Subject matter: Database hosting, application hosting, and transactional email delivery
Nature: Storage, processing, and transmission of Personal Data
Duration: For the duration of the service agreement
See Section 4 of this DPA for complete sub-processor list

C. COMPETENT SUPERVISORY AUTHORITY

The competent supervisory authority will be determined in accordance with Clause 13 of the EU SCCs and applicable data protection law. Where possible and legally permissible, the Irish Data Protection Commission will be the designated supervisory authority.

For Clients based in other EU member states, the competent supervisory authority will be the authority of the Client's jurisdiction.
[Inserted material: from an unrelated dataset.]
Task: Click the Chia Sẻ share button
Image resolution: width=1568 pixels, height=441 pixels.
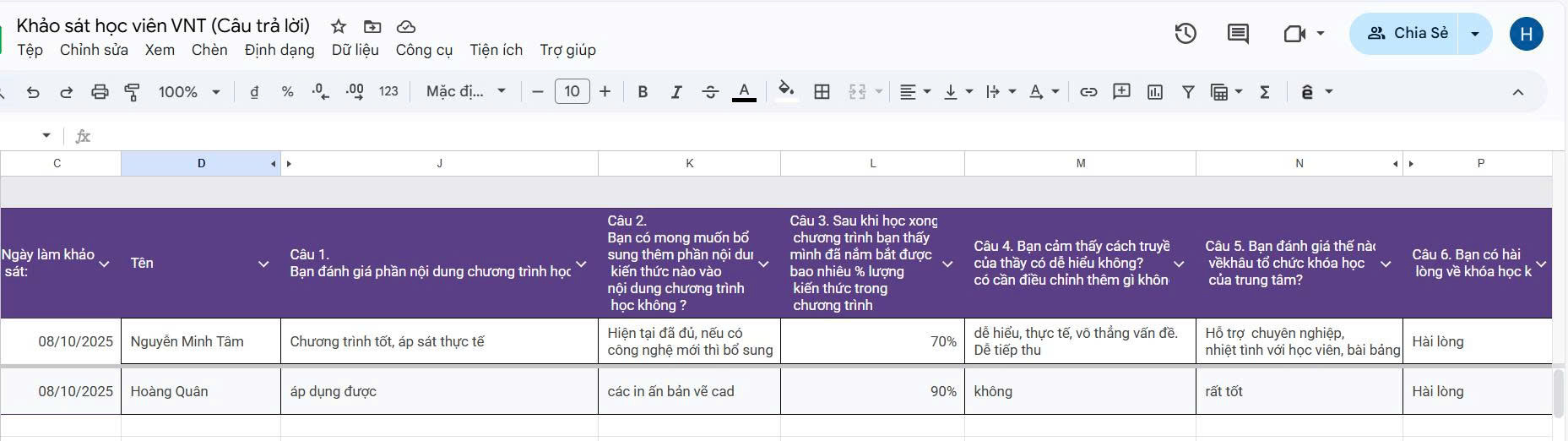Action: point(1407,34)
ANNEX II - TECHNICAL AND ORGANIZATIONAL MEASURES

Description of the technical and organizational measures implemented by the data importer to ensure an appropriate level of security:

Technical Measures:

Encryption:

Data encrypted in transit using TLS/SSL protocols
Data encrypted at rest using AES-256 encryption
Secure key management through infrastructure providers

Access Controls:

Authentication required for all platform access
Secure password requirements enforced
Role-based access control for Client users
Founder-only access to underlying data infrastructure
Self-service deletion capability for Clients through account settings

Infrastructure Security:

SOC2 Type II certified infrastructure (Supabase)
Multi-region redundancy for high availability
Regular security monitoring and logging
Automated backup systems (deleted upon account termination)

Network Security:

Firewalls and network segmentation
DDoS protection
Intrusion detection systems
Regular security scanning and vulnerability assessments

Organizational Measures:

Access Management:

Strict limitation of personnel access
Currently: Only founder (David De Souza) has access to client data
Future personnel will be bound by confidentiality obligations
Background checks for any personnel with data access

Policies and Procedures:

Data protection and privacy policies
Incident response procedures
Regular security reviews and updates
Employee training on data protection (when applicable)

Data Processing:

Processing limited to documented instructions
Purpose limitation enforced
Data minimization principles applied
Regular review of data retention practices
Client self-service data deletion available

Incident Response:

24-hour breach notification commitment
Documented incident response procedures
Regular testing of response capabilities
Coordination with Clients on breach communications

Vendor Management:

Due diligence on sub-processors
Contractual obligations for sub-processors
Regular review of sub-processor compliance
SOC2 Type II certification requirement for infrastructure providers
GDPR compliance verification for EU-based sub-processors

Audit and Compliance:

Compliance documentation available upon request
Links to sub-processor certifications provided
Regular security assessments
Cooperation with regulatory inquiries

ANNEX III - LIST OF SUB-PROCESSORS

The list of approved default sub-processors is set forth in Section 4 of this DPA, including:

Supabase Inc.

Service: Database & Storage
Location: US East (AWS)
Address: 970 Toa Payoh North #07-04, Singapore 318992
Certification: SOC2 Type II

Vercel Inc.

Service: Hosting
Location: US
Address: 440 N Barranca Ave #4133, Covina, CA 91723, United States
Certification: SOC2 Type II

FunFirst s.r.o. (EmailIt)

Service: Email Delivery
Location: US (operating via FunFirst, Inc.)
Address: Na louži 258/13, Vršovice, 101 00 Praha 10, Czech Republic
Compliance: GDPR Compliant, operates under Czech and EU data protection laws

General authorization is granted for the use of default sub-processors listed in Section 4, subject to the 5-day notification and objection procedures described in Section 4 of this DPA.

Note: Customer-selected integrations (where Customer provides their own credentials to connect third-party services) are not listed as sub-processors, as these are independent choices made by the Customer and fall outside the scope of this DPA.

ACCEPTANCE

By using 360Onboard, you acknowledge that you have read, understood, and agree to be bound by this Data Processing Agreement, including the EU Standard Contractual Clauses incorporated in Schedule A.